Under CAFTA one-half of current U.S. farm exports to the area will become duty-free, including some beef, cotton, wheat, soybeans, key fruits and vegetables, processed food products and wine.

"Small-scale bean, milk and meat producers face an uncertain future in light of the imminent flood of unfair imports," says the report.

Oxfam points out that six U.S. states produce nearly all rice grown in the United States: Arkansas, California, Louisiana, Mississippi, Missouri and Texas.

"What we are saying is that the U.S. support programme, the U.S. subsidies, need to be reformed and that until that happens, there will continue to be export dumping from the U.S.," Stephanie Weinberg, trade policy advisor at Oxfam, told IPS.

"As long as this situation continues, the Central American countries cannot trade with the U.S. on a level playing field."

Weinberg, who says trade has the potential to cut poverty in developing countries, added that DR-CAFTA would be a serious blow to Central America’s small agricultural producers, especially in rural areas where 60 percent of poor people are concentrated.

"DR-CAFTA is a bad deal for countries in the region as long as it exposes farmers to unfair competition from subsidised U.S. exports and denies them the right to protect themselves from such export dumping," she said.

Oxfam, an international anti-poverty organisation, forecasts that CAFTA will ruin the region’s rice industry, putting some 1.5 million jobs at risk, including those of an estimated 80,000 rice producers in Central America and the Dominican Republic.

In those countries, approximately 75 per cent of rice producers are small-scale farmers.
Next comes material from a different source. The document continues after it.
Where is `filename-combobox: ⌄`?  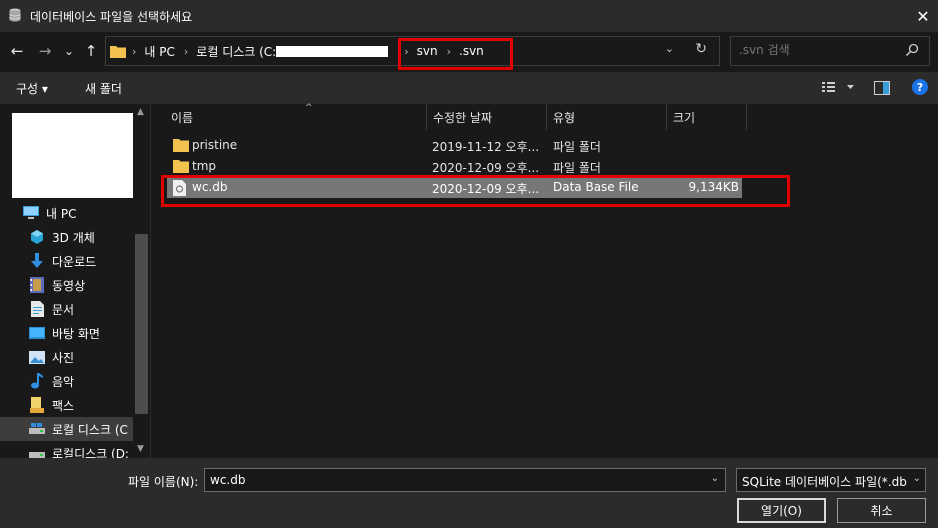 filename-combobox: ⌄ is located at coordinates (465, 480).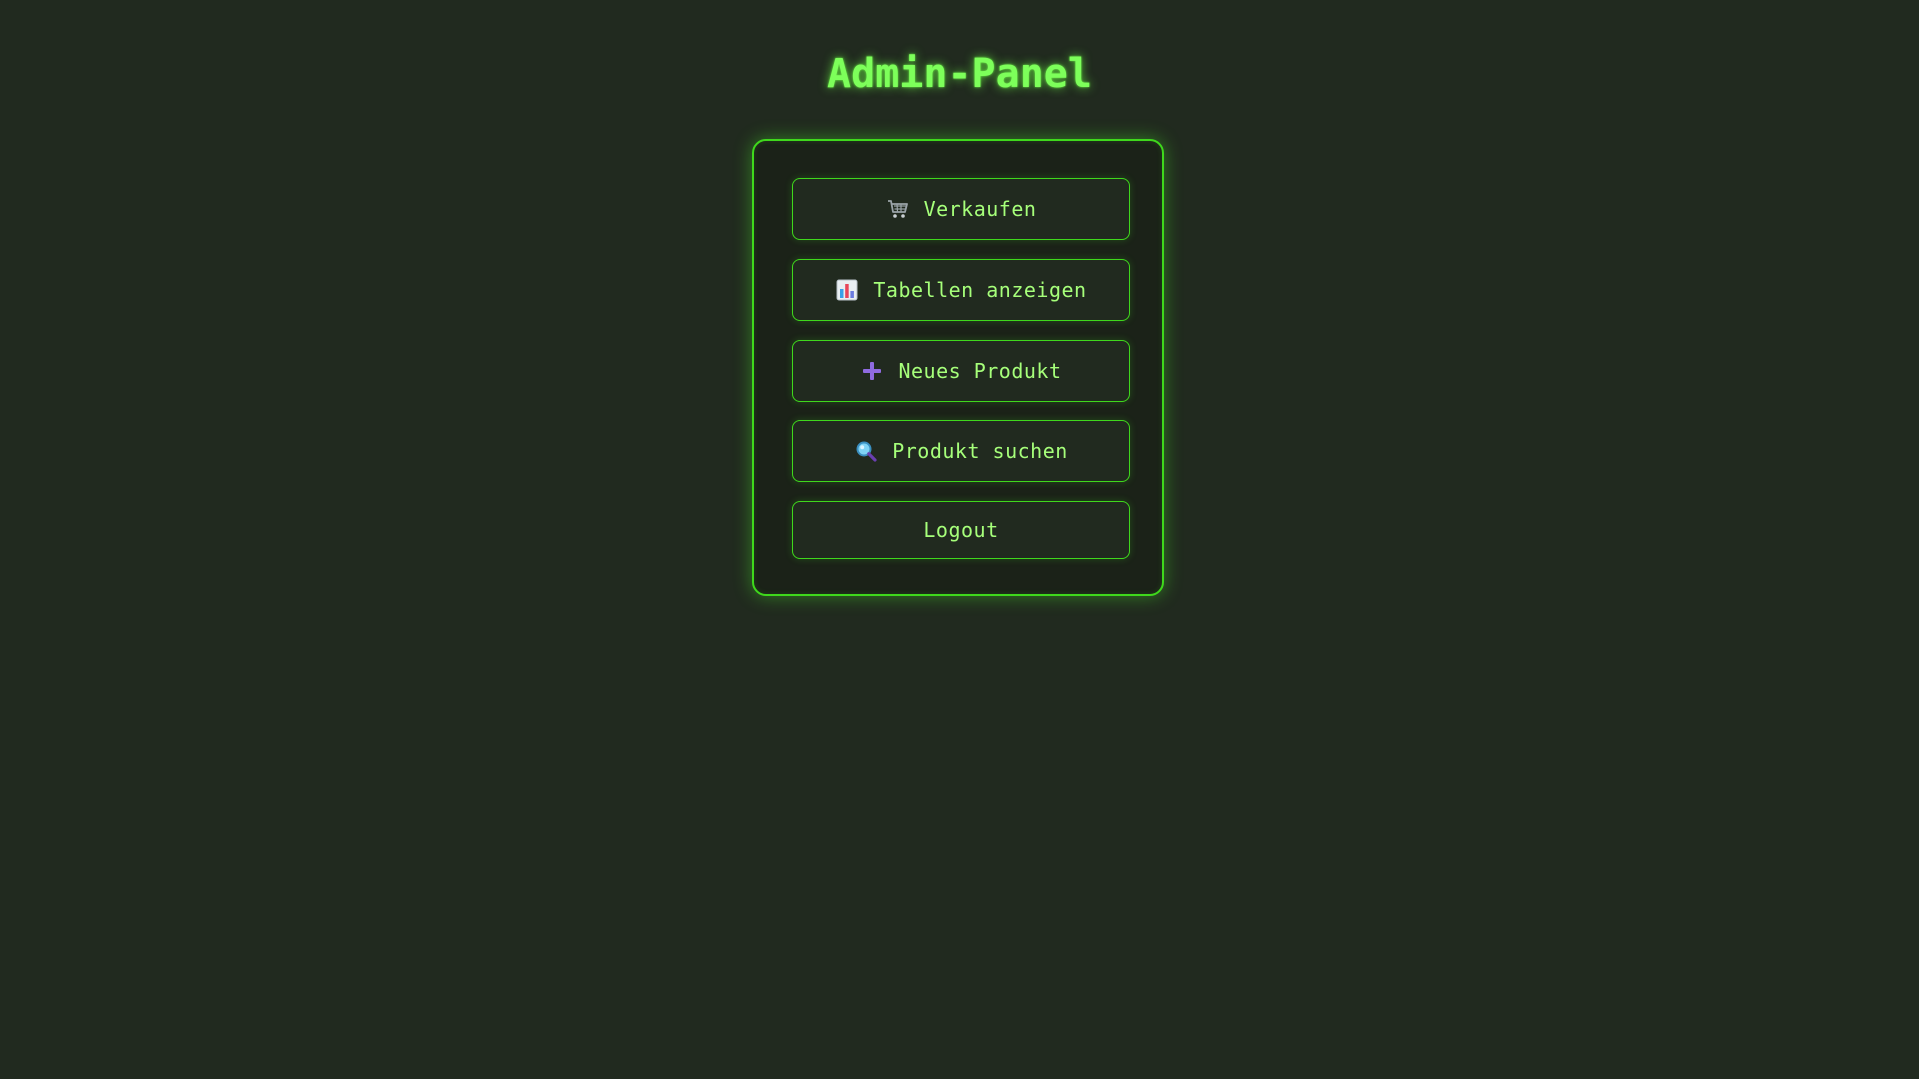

Sentiment against U.S. farm subsides has been on the rise, especially in Latin American nations. In Cancun, Mexico last year, some 22 developing nations banded together to stop multilateral trade talks to protest the failure of rich nations, especially the United States, to knock down their hefty subsidies to their farmers.

Brazilian rice farmers are reportedly gearing up to challenge U.S. subsidies before the World Trade Organisation (WTO), in the wake of recent success the country’s cotton producers had in challenging U.S. farm subsidies.
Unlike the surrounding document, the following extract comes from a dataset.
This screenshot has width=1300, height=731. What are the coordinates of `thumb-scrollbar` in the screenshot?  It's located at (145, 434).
Countries in Latin America have complained that between 1999 and 2002, Washington paid subsidies totalling 5.8 billion dollars to rice producers. More than 40 percent of U.S. rice is routinely exported.
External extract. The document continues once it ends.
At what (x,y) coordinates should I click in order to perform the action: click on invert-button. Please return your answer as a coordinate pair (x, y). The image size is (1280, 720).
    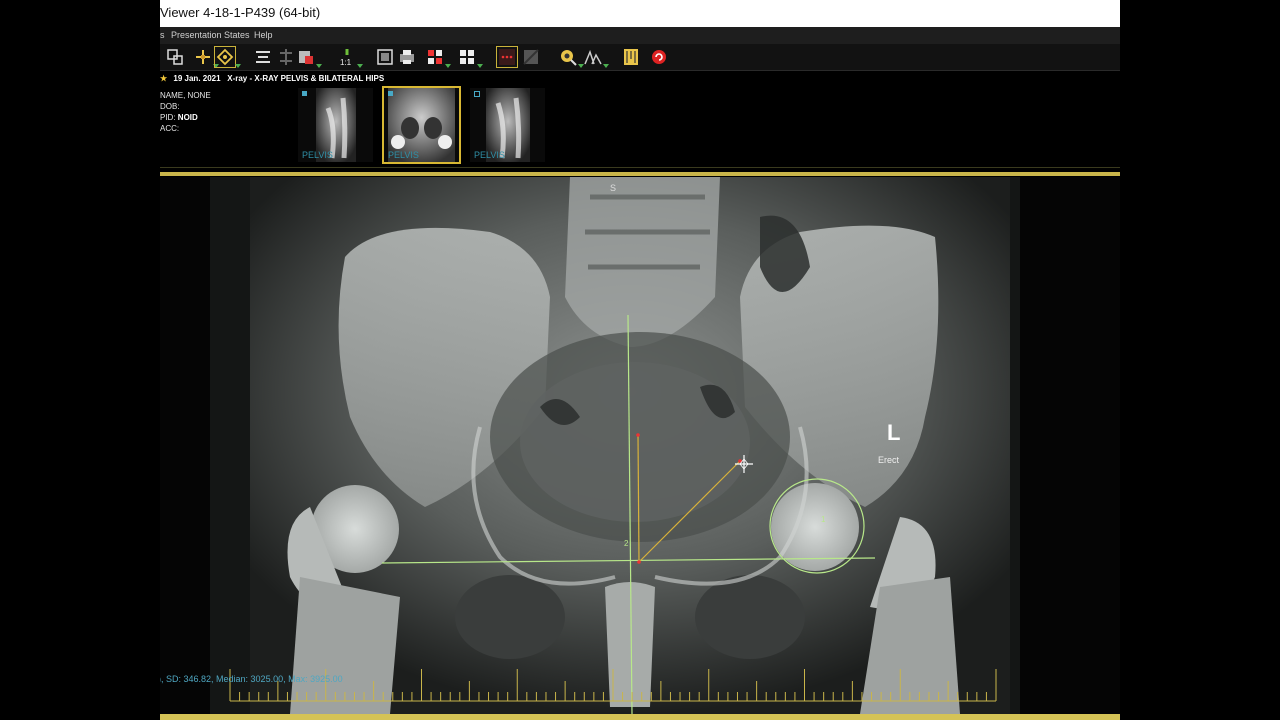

Opposition to U.S. moves is growing as Washington has embarked on an ambitious trade agenda throughout the world. For example, it is negotiating free trade agreements (FTAs) with the Southern African Customs Union (South Africa, Botswana, Namibia, Lesotho and Swaziland).

U.S. officials are also trying to set up a Middle East Free Trade Area (MEFTA) to compliment bilateral trade deals with Israel, Jordan, Morocco and Bahrain. On Monday, the USTR said Washington will begin talks with the United Arab Emirates and Oman on free trade agreements.

Washington has also announced it intends to begin discussions with Thailand, Colombia, Peru, Ecuador, Bolivia and Panama.

Talks on a hemispheric-wide Free Trade Area of the Americas (FTAA) stalled after the latest meeting November 2003 in Miami, particularly over U.S. refusal to end support to its farmers.